The RAPS Sanctuary has been situated here for more than 20 years, and many, many cats have come into our care.
Because most of them were deemed unadoptable, and yet get the best care we can offer them, there are a considerable number of inhabitants who have lived with us most of their lives, and are now in their senior years.
There are various measurements of age, but most generally accepted are
• 7 months to 2 years – Junior
• 2 to 6 years – Prime
• 7 to 10 years – Mature – equivalent of human mid-40s/50s
• 11 to 14 years – Senior – takes the cat up to the equivalent of 70 human years
• 15 years and older – SuperSenior – and like some senior humans, cats can just keep going!
Most of the Moore House cats have come in to us as seniors, and in a warm quiet place, they are doing well. Earl Grey is around 19 years old; Rufus, who was adopted out, is about the same age. Just as some senior humans remain fit and active well into old age, so for some cats; other younger cats may be visibly frailer as they appear to age earlier.
Many of our cats have grown into their senior years in different areas of the Sanctuary, and we will not be moving them into the Moore House just because of age. We notice them slowing down a bit, often sleeping more, or seeking out the warm places, but most of them have their own territories and their cat-friends, and they are comfortable in their home.
Occasionally we will notice that an older cat appears confused about where it is or what is happening; it may begin yowling for attention, and needing more comfort. Senile dementia is a feline as well as a human condition.

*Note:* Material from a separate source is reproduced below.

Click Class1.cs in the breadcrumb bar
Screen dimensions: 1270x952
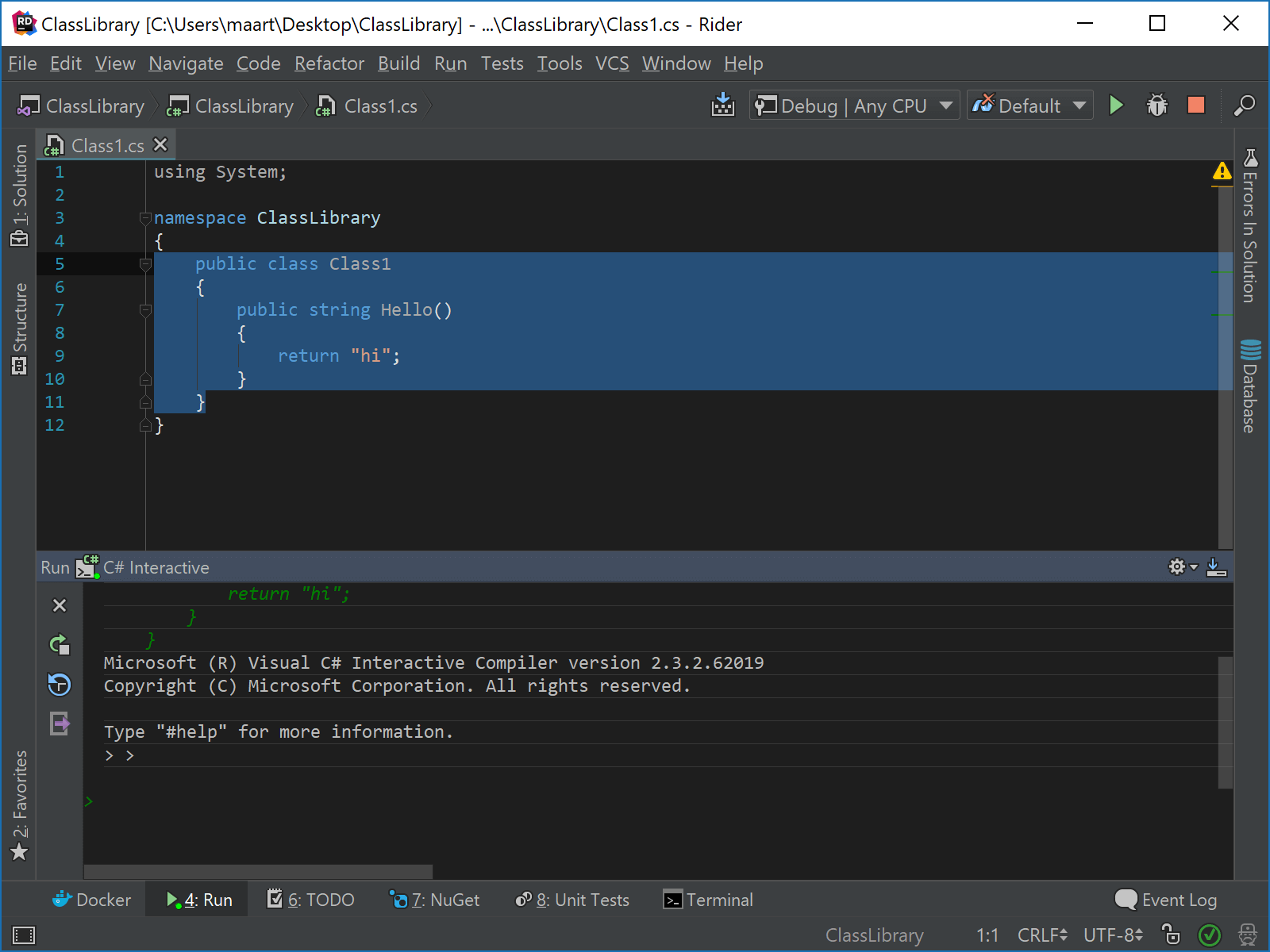tap(380, 106)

And as with humans, we find it’s usually best to allow the cat to remain in its comfort-zone, even if that is one of the outdoor pens. Sweet Gabby, who we lost a few years ago, was a cat like this, and we’re now hearing it in his girlfriend Tara.
Other cats suddenly become more vocal, and the pitch of the voice changes. We think that this is often because hearing loss has set in, and the cat is not aware of the sound of its own voice. Old Kiko, who lived in pen 6, had a particularly penetrating voice in the months before she passed, and we’re hearing something of the same in Tugboat‘s demands to be picked up and cuddled.
Greying hair is also noticeable, especially among the darker cats. Little SaraLee – formerly black with a smoke undercoat, has now become flecked with white fur. In spite of her 19+ years, she is able to jump up for lap-cuddles, or for quality control of gravy at mealtimes. Former feral Ruff has always had grey in his fur, but it has become more grey than black, giving him an elder-statesman aura.
As cats get older, we have to watch them more carefully for all the things that affect senior humans as well – digestion and bathroom habits, mobility, weight loss and grooming. The Med staff have a list of cats who are checked every day, and both staff and volunteers may draw attention to a cat whose behaviour has changed. Often, a cat will be more demanding of attention – though it’s never a hardship to sit down and give extra cuddle time to cats like Tugboat.
Because these cats have aged in our care, they don’t have the trauma of being surrendered into a new situation if they become incontinent, or noisy because of deafness. Sweet Earl Grey is happy now, but was depressed when he came to us. For him, it was like putting Grandpa into Assisted Living – he didn’t want a new place or new people (and cats) and it took a while for him to realise that it was actually a pretty good deal. None of our resident seniors will be traumatized in this way – they can choose to go on living wherever they want. And happy cats with good health care can live long lives – we have many who are SuperSeniors, and several who enjoy life into their twenties – the equivalent of reaching their century!